Excerpts from a dataset
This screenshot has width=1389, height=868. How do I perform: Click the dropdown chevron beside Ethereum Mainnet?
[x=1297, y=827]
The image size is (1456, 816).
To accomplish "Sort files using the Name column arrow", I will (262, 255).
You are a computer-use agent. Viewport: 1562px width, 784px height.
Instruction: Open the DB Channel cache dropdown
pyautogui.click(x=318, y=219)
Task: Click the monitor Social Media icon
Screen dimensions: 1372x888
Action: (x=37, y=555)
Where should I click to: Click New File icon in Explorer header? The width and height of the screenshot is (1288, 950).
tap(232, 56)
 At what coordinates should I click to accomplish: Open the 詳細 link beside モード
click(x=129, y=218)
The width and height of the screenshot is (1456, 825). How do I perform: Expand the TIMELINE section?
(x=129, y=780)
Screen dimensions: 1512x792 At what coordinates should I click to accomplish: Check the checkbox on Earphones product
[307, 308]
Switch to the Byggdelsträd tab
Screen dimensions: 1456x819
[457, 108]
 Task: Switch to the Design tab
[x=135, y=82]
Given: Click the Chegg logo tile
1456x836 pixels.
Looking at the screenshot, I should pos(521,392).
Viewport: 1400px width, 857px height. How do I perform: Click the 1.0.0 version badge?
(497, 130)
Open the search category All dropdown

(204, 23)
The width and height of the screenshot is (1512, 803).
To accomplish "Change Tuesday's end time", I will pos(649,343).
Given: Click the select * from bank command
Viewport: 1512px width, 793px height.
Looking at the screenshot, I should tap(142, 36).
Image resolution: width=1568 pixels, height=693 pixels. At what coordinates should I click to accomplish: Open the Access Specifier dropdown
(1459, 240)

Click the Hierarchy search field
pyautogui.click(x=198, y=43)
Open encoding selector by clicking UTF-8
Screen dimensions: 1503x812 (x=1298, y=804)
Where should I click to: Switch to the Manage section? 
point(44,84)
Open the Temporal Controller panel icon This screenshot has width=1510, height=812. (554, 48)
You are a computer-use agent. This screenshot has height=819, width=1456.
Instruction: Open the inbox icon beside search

## What the exercise asks
Every line above should be written out again exactly as it stands.

## Written answer
This screenshot has width=1389, height=868. How do I perform: Click the dropdown chevron beside Ethereum Mainnet?
[x=1297, y=827]
The image size is (1456, 816).
To accomplish "Sort files using the Name column arrow", I will (262, 255).
You are a computer-use agent. Viewport: 1562px width, 784px height.
Instruction: Open the DB Channel cache dropdown
pyautogui.click(x=318, y=219)
Task: Click the monitor Social Media icon
Screen dimensions: 1372x888
Action: (x=37, y=555)
Where should I click to: Click New File icon in Explorer header? The width and height of the screenshot is (1288, 950).
tap(232, 56)
 At what coordinates should I click to accomplish: Open the 詳細 link beside モード
click(x=129, y=218)
The width and height of the screenshot is (1456, 825). How do I perform: Expand the TIMELINE section?
(x=129, y=780)
Screen dimensions: 1512x792 At what coordinates should I click to accomplish: Check the checkbox on Earphones product
[307, 308]
Switch to the Byggdelsträd tab
Screen dimensions: 1456x819
[457, 108]
 Task: Switch to the Design tab
[x=135, y=82]
Given: Click the Chegg logo tile
1456x836 pixels.
Looking at the screenshot, I should pos(521,392).
Viewport: 1400px width, 857px height. How do I perform: Click the 1.0.0 version badge?
(497, 130)
Open the search category All dropdown

(204, 23)
The width and height of the screenshot is (1512, 803).
To accomplish "Change Tuesday's end time", I will pos(649,343).
Given: Click the select * from bank command
Viewport: 1512px width, 793px height.
Looking at the screenshot, I should tap(142, 36).
Image resolution: width=1568 pixels, height=693 pixels. At what coordinates should I click to accomplish: Open the Access Specifier dropdown
(1459, 240)

Click the Hierarchy search field
pyautogui.click(x=198, y=43)
Open encoding selector by clicking UTF-8
Screen dimensions: 1503x812 (x=1298, y=804)
Where should I click to: Switch to the Manage section? 
point(44,84)
Open the Temporal Controller panel icon This screenshot has width=1510, height=812. (554, 48)
You are a computer-use agent. This screenshot has height=819, width=1456.
Instruction: Open the inbox icon beside search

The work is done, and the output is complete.